Return all of the records below verbatim, reproducing every line without any change.

[Records for locating words and elements]
※

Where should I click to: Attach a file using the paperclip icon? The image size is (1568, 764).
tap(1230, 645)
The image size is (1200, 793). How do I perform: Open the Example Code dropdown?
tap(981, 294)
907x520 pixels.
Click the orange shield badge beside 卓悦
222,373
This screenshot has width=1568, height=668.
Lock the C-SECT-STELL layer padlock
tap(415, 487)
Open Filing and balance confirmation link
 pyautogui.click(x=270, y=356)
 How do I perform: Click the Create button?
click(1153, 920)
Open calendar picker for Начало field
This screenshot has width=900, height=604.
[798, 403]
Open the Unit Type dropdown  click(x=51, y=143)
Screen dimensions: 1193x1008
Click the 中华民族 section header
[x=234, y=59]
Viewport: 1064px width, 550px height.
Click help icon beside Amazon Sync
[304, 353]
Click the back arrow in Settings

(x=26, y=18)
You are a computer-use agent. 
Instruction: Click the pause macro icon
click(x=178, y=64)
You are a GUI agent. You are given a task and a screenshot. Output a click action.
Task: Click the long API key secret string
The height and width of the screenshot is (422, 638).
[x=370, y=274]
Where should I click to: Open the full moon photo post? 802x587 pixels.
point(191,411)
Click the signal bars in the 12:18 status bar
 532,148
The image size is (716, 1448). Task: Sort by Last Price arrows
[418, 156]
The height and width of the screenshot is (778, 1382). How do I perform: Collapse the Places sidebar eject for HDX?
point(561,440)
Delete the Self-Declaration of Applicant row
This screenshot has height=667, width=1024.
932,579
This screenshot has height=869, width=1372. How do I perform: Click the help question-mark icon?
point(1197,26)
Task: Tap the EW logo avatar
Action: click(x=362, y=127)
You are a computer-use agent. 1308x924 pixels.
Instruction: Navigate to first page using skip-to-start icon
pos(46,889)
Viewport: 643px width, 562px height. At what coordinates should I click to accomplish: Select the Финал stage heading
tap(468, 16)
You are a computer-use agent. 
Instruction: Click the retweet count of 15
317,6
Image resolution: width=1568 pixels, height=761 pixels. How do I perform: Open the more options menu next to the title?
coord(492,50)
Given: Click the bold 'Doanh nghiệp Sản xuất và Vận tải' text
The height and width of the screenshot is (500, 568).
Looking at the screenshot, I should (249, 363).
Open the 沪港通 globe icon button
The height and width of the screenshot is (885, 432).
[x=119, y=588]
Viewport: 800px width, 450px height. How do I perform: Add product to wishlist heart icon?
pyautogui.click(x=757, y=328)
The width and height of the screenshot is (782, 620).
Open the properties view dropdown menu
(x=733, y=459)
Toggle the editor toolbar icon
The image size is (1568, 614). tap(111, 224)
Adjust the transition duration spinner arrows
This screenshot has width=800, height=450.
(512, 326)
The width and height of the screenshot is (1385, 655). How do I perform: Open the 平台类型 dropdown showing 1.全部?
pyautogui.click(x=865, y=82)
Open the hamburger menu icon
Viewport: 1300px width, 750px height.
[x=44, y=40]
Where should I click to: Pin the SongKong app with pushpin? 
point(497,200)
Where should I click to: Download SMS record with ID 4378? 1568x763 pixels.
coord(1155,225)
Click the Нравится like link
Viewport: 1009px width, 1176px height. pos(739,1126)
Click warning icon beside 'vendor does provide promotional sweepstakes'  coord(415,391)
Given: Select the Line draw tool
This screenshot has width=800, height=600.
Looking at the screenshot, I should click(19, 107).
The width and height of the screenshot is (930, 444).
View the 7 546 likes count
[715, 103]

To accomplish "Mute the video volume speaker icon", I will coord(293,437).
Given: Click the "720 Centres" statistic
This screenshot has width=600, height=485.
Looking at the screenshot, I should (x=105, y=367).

※

FULL ANSWER
Where should I click to: Attach a file using the paperclip icon? The image size is (1568, 764).
tap(1230, 645)
The image size is (1200, 793). How do I perform: Open the Example Code dropdown?
tap(981, 294)
907x520 pixels.
Click the orange shield badge beside 卓悦
222,373
This screenshot has width=1568, height=668.
Lock the C-SECT-STELL layer padlock
tap(415, 487)
Open Filing and balance confirmation link
 pyautogui.click(x=270, y=356)
 How do I perform: Click the Create button?
click(1153, 920)
Open calendar picker for Начало field
This screenshot has width=900, height=604.
[798, 403]
Open the Unit Type dropdown  click(x=51, y=143)
Screen dimensions: 1193x1008
Click the 中华民族 section header
[x=234, y=59]
Viewport: 1064px width, 550px height.
Click help icon beside Amazon Sync
[304, 353]
Click the back arrow in Settings

(x=26, y=18)
You are a computer-use agent. 
Instruction: Click the pause macro icon
click(x=178, y=64)
You are a GUI agent. You are given a task and a screenshot. Output a click action.
Task: Click the long API key secret string
The height and width of the screenshot is (422, 638).
[x=370, y=274]
Where should I click to: Open the full moon photo post? 802x587 pixels.
point(191,411)
Click the signal bars in the 12:18 status bar
 532,148
The image size is (716, 1448). Task: Sort by Last Price arrows
[418, 156]
The height and width of the screenshot is (778, 1382). How do I perform: Collapse the Places sidebar eject for HDX?
point(561,440)
Delete the Self-Declaration of Applicant row
This screenshot has height=667, width=1024.
932,579
This screenshot has height=869, width=1372. How do I perform: Click the help question-mark icon?
point(1197,26)
Task: Tap the EW logo avatar
Action: click(x=362, y=127)
You are a computer-use agent. 1308x924 pixels.
Instruction: Navigate to first page using skip-to-start icon
pos(46,889)
Viewport: 643px width, 562px height. At what coordinates should I click to accomplish: Select the Финал stage heading
tap(468, 16)
You are a computer-use agent. 
Instruction: Click the retweet count of 15
317,6
Image resolution: width=1568 pixels, height=761 pixels. How do I perform: Open the more options menu next to the title?
coord(492,50)
Given: Click the bold 'Doanh nghiệp Sản xuất và Vận tải' text
The height and width of the screenshot is (500, 568).
Looking at the screenshot, I should (249, 363).
Open the 沪港通 globe icon button
The height and width of the screenshot is (885, 432).
[x=119, y=588]
Viewport: 800px width, 450px height. How do I perform: Add product to wishlist heart icon?
pyautogui.click(x=757, y=328)
The width and height of the screenshot is (782, 620).
Open the properties view dropdown menu
(x=733, y=459)
Toggle the editor toolbar icon
The image size is (1568, 614). tap(111, 224)
Adjust the transition duration spinner arrows
This screenshot has width=800, height=450.
(512, 326)
The width and height of the screenshot is (1385, 655). How do I perform: Open the 平台类型 dropdown showing 1.全部?
pyautogui.click(x=865, y=82)
Open the hamburger menu icon
Viewport: 1300px width, 750px height.
[x=44, y=40]
Where should I click to: Pin the SongKong app with pushpin? 
point(497,200)
Where should I click to: Download SMS record with ID 4378? 1568x763 pixels.
coord(1155,225)
Click the Нравится like link
Viewport: 1009px width, 1176px height. pos(739,1126)
Click warning icon beside 'vendor does provide promotional sweepstakes'  coord(415,391)
Given: Select the Line draw tool
This screenshot has width=800, height=600.
Looking at the screenshot, I should click(19, 107).
The width and height of the screenshot is (930, 444).
View the 7 546 likes count
[715, 103]

To accomplish "Mute the video volume speaker icon", I will coord(293,437).
Given: Click the "720 Centres" statistic
This screenshot has width=600, height=485.
Looking at the screenshot, I should (x=105, y=367).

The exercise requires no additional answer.